Grief - Construire le vide

Chronique CD album (25:02)

chronique Grief - Construire le vide

Grief (pronocez “gri-yè-f”, comme ça vous ne confondrez pas avec leurs homonymes américains) est un quintette toulousain qui débarque (ou presque) avec son premier EP Construire Le Vide. "Ou presque" parce que le groupe avait déjà sorti une démo en 2016 (Syndromes) et pour ceux qui ont eu l’occasion de l’écouter, sachez qu'en terme de niveau, c'est comme si le groupe était passé de la classe de 5ème en première année d'un master.

Si ils proposaient il y a 6 ans un mathrock/screamo sympatoche mais un peu avachi, un peu convenu, un peu simplet, un peu reposé sur ses acquis (aussi appelé influences), il y avait déjà à l’époque la promesse très éventuelle d’une évolution vers quelque chose de plus mûri. Construire le vide est le résultat de cette promesse, qui a été tenue avec brio par les 5 compères.

CONSIGNES:
a. Dans la chronique consacrée à Grief, pourquoi l'auteur précise-t-il que le groupe « débarque (ou presque) » avec son premier EP ? Répondez en une ou deux phrases.
b. Reprenez la chronique de l'EP Construire le vide à la suite de sa dernière phrase.

LIGNES FOURNIES:

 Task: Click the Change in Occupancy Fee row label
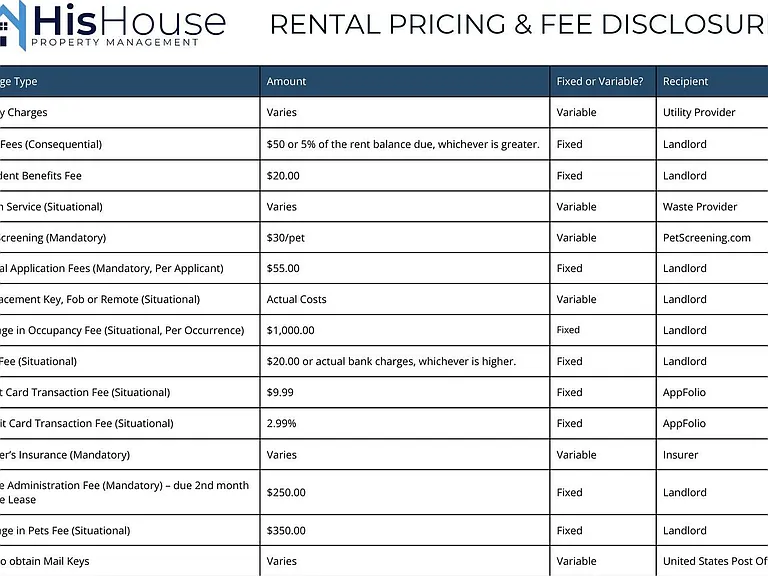(122, 331)
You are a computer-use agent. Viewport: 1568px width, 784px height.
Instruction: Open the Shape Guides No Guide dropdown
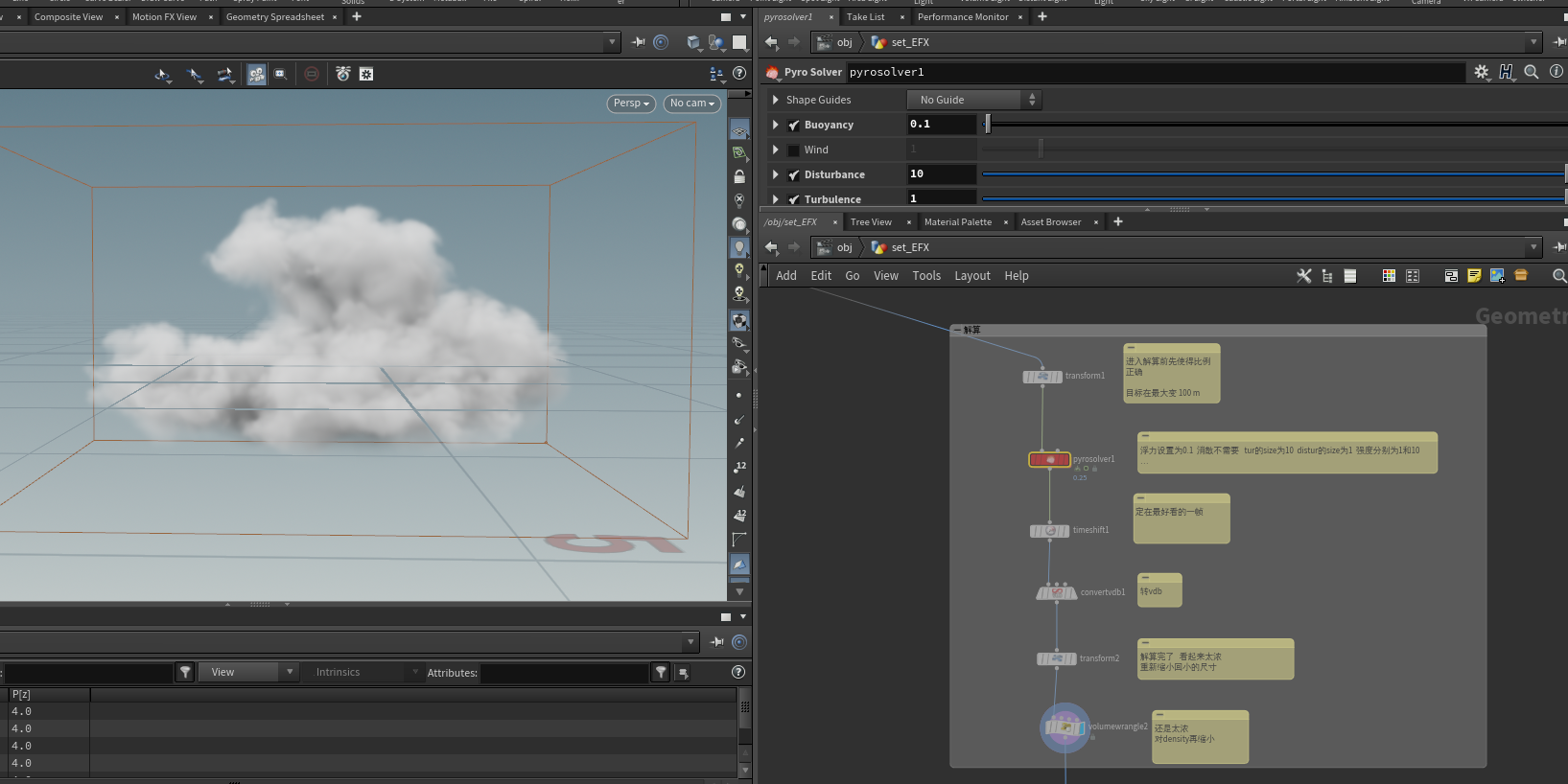973,100
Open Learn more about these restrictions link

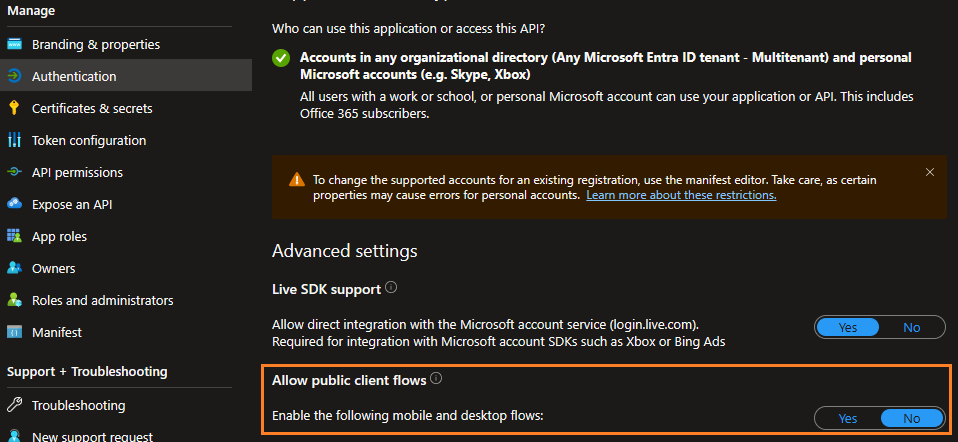point(681,196)
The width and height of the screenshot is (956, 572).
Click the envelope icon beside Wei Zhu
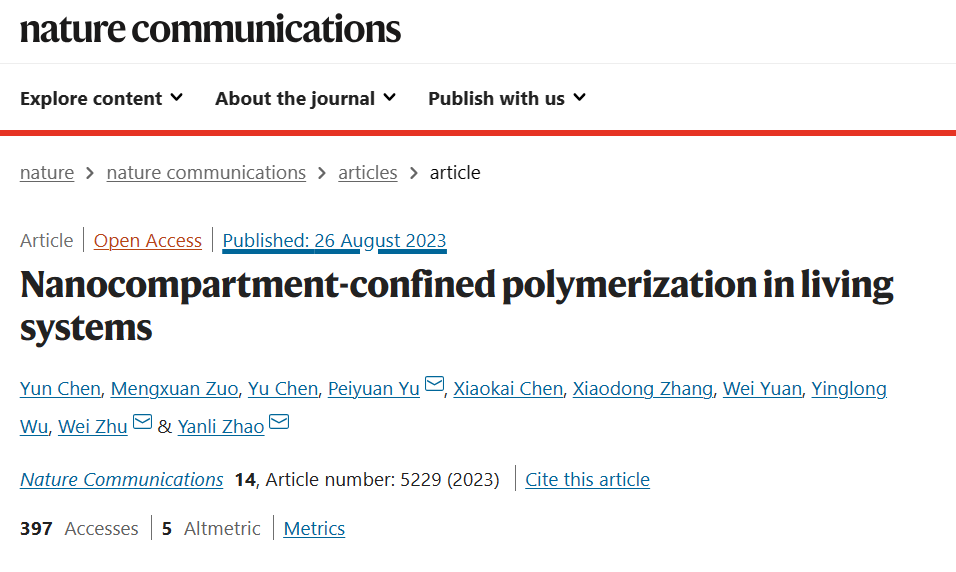point(142,421)
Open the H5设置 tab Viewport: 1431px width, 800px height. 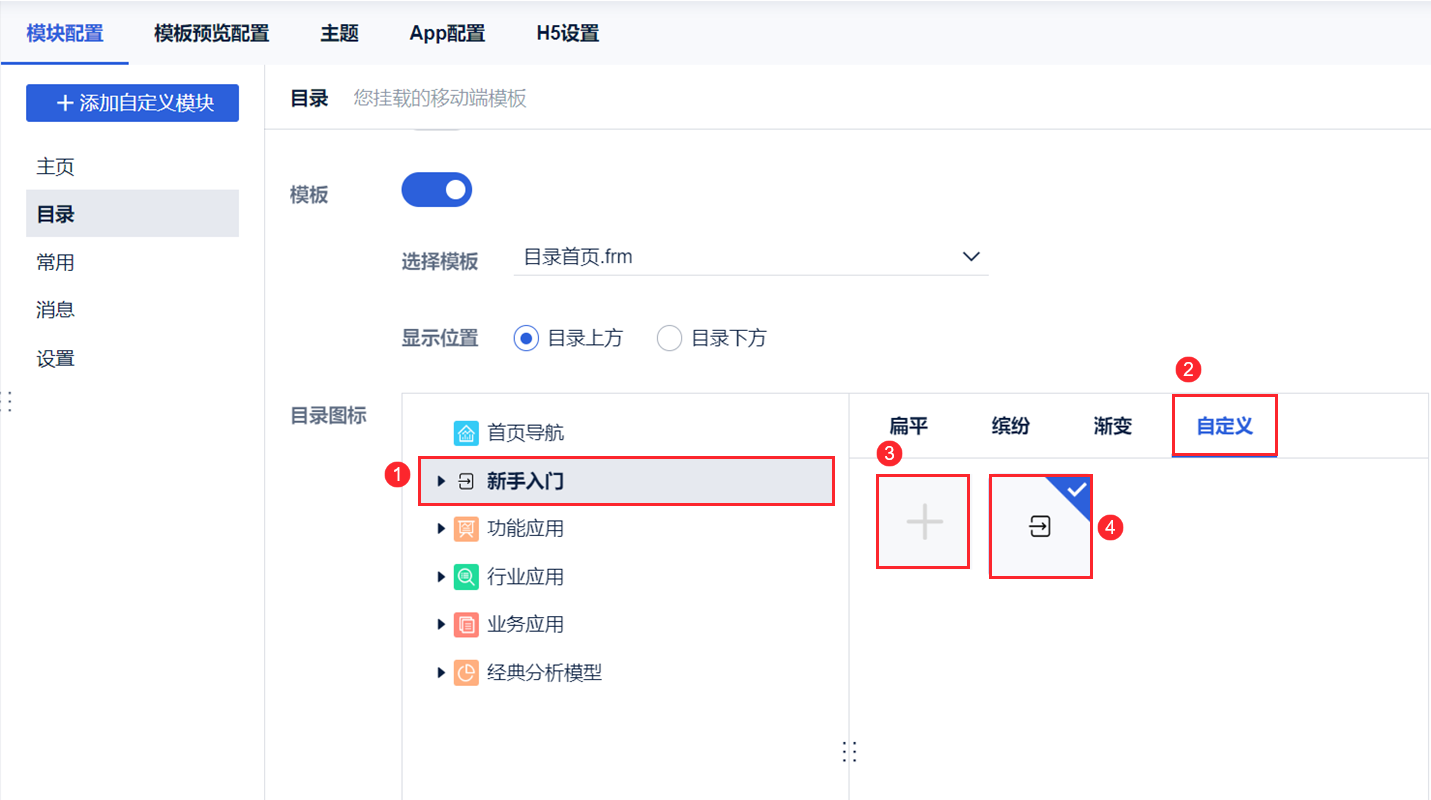(566, 33)
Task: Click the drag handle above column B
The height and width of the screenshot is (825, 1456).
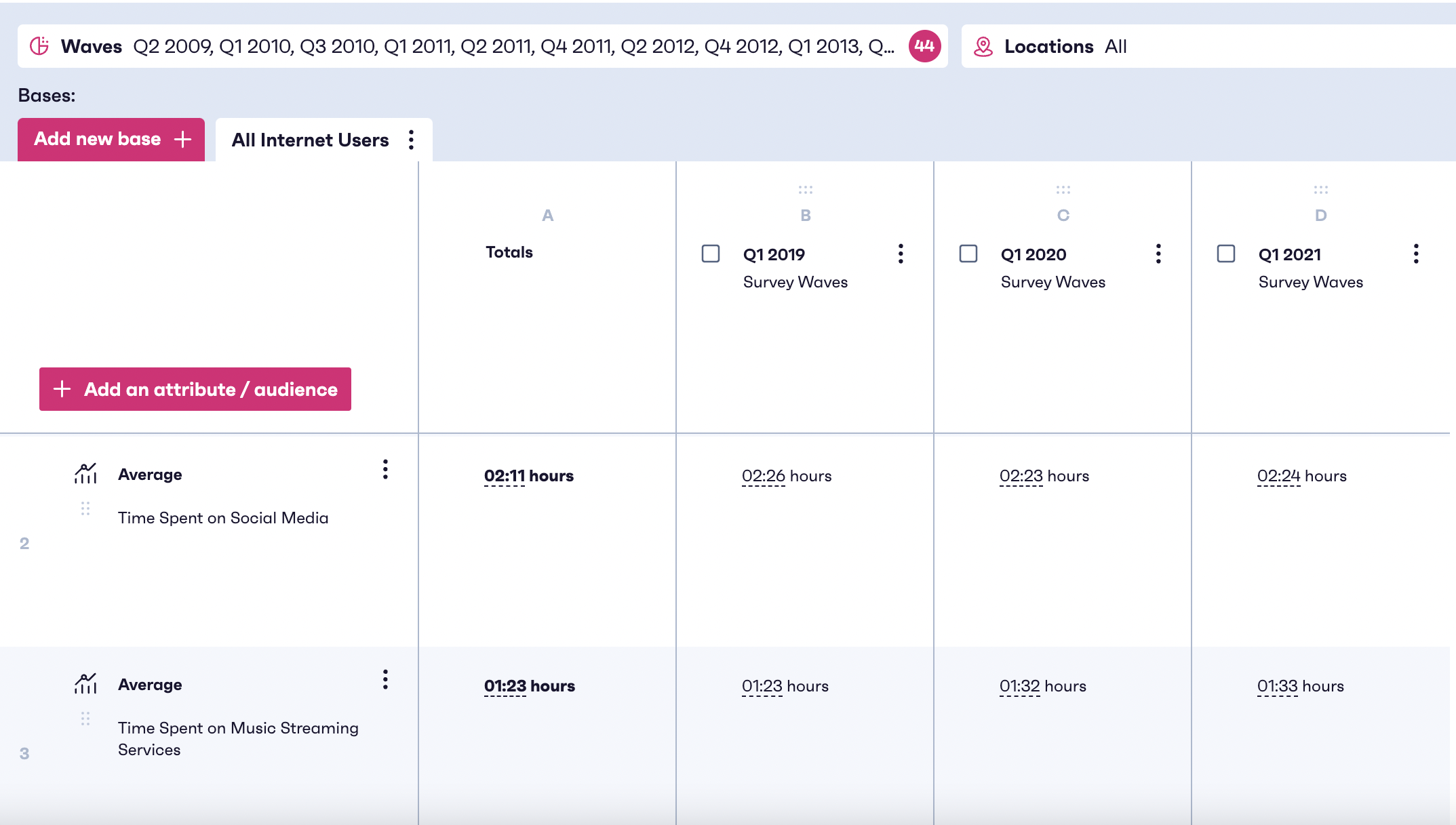Action: point(806,190)
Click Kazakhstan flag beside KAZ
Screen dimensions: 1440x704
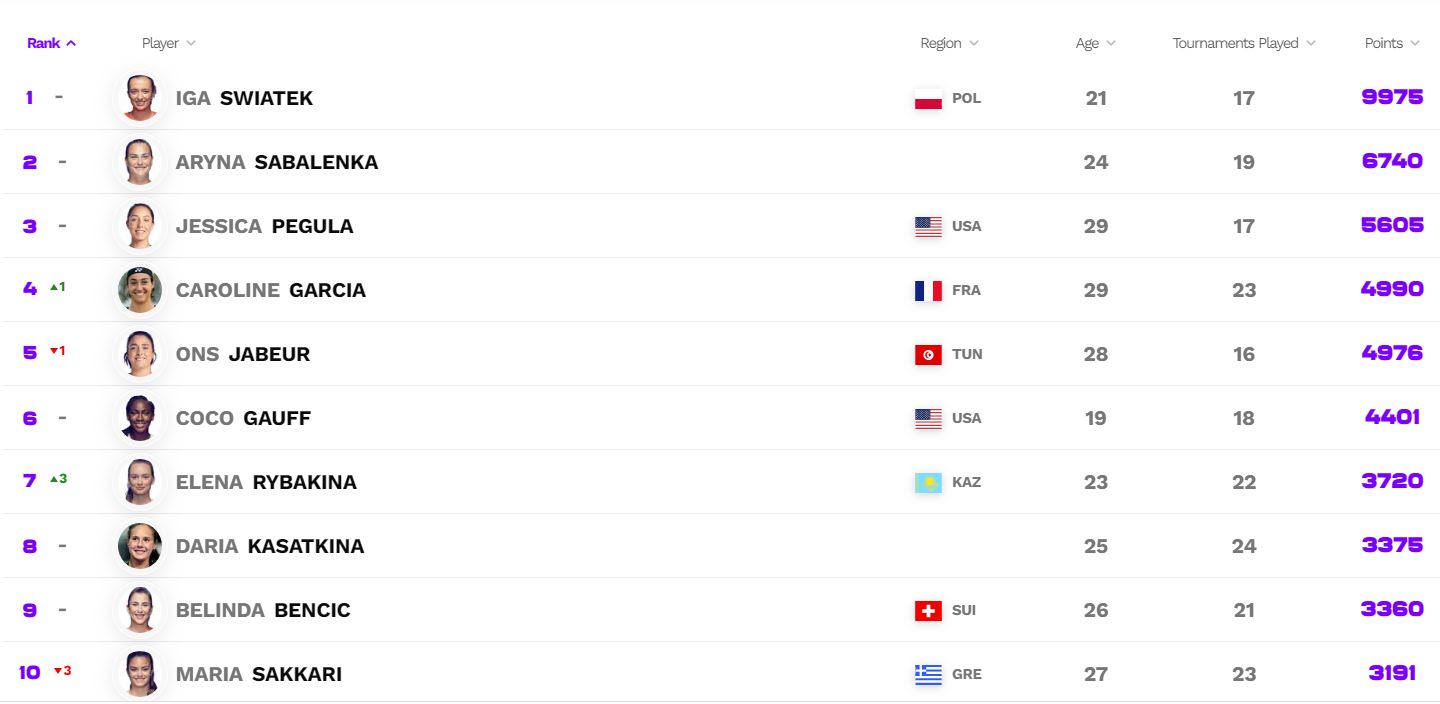[928, 483]
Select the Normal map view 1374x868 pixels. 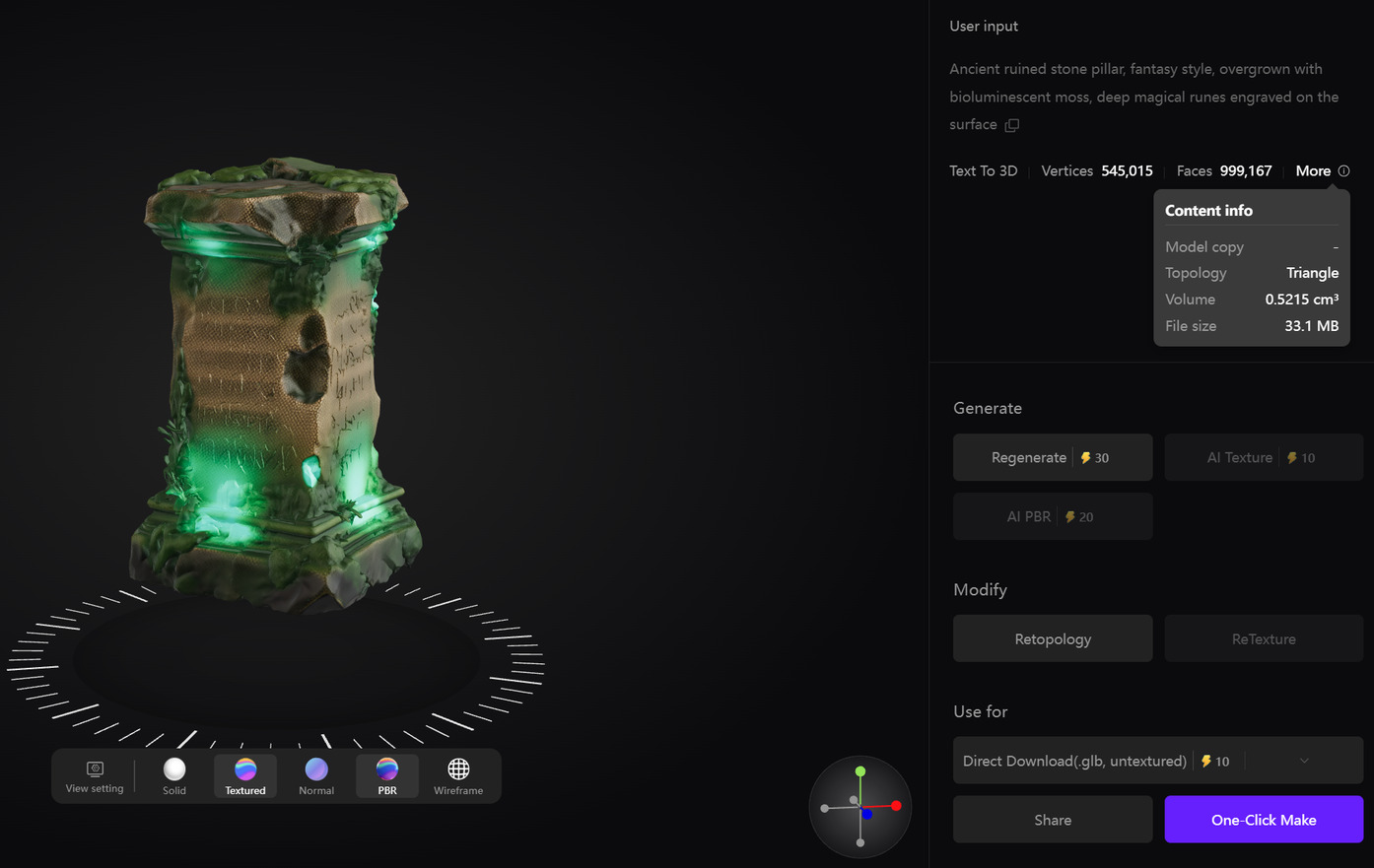(315, 774)
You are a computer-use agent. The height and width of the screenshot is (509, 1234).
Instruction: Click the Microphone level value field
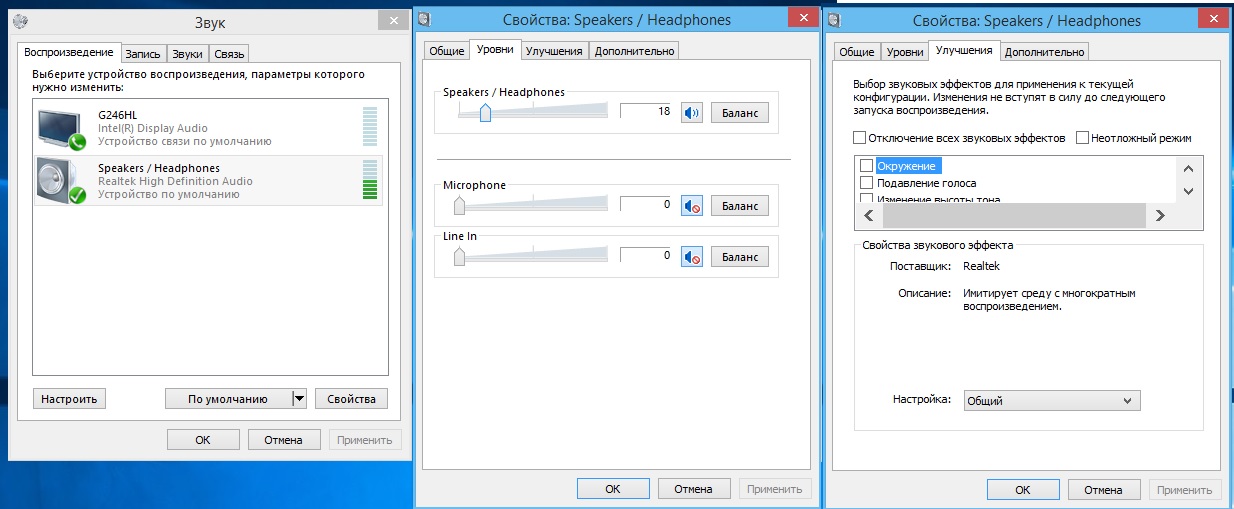coord(646,204)
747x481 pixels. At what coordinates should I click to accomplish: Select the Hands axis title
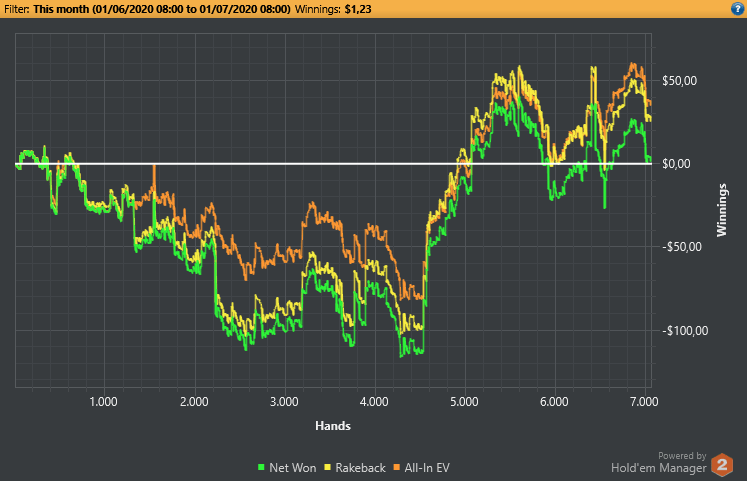pos(332,425)
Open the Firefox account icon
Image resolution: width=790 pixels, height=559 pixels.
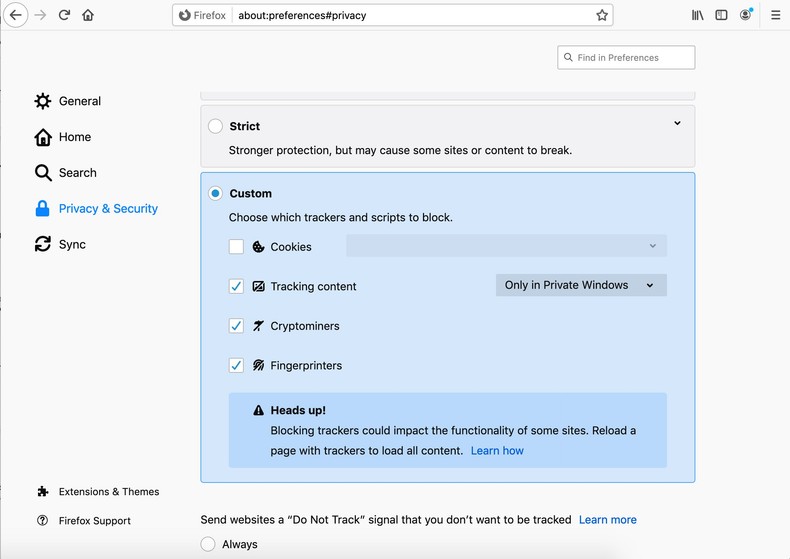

RÉPONSES:
a. Le groupe avait déjà sorti une démo en 2016, intitulée Syndromes. Construire le vide n'est donc pas sa toute première parution.

b.
Comment ça se prononce "blackened"? Est-ce "bla-queue-naide"? "Bla-qu’naide" ? "Bla-queue-nide"? "Bla-qu’nide" ? Je profite de cette chronique pour franciser cet anglicisme à la prononciation incertaine car Construire le vide propose un post-hardcore screamo (pas mal) et...blackenisé (un peu).

Ce mélange existe déjà et a été étrenné par bon nombre de formations. Mais chez Grief, le traitement de ce mesclun est fait avec un assaisonnement d’intelligence et de sensibilité particulièrement saisissant. Très intimiste, l’EP s’introduit par une piste instrumentale suffisamment développée pour se faire prologue d’une suite prometteuse mais suffisamment courte pour éviter l’ennui. S’en suivent 4 titres intenses, 4 peintures musicales mêlant noirceur et lumière. Le groupe s’amuse à diluer l’une dans l’autre et vice versa et est venu essuyer ses pinceaux sur nos tronches. Moins black et fielleux que Celeste, on y retrouve l'intensité et l'urgence au fil de chaque titre.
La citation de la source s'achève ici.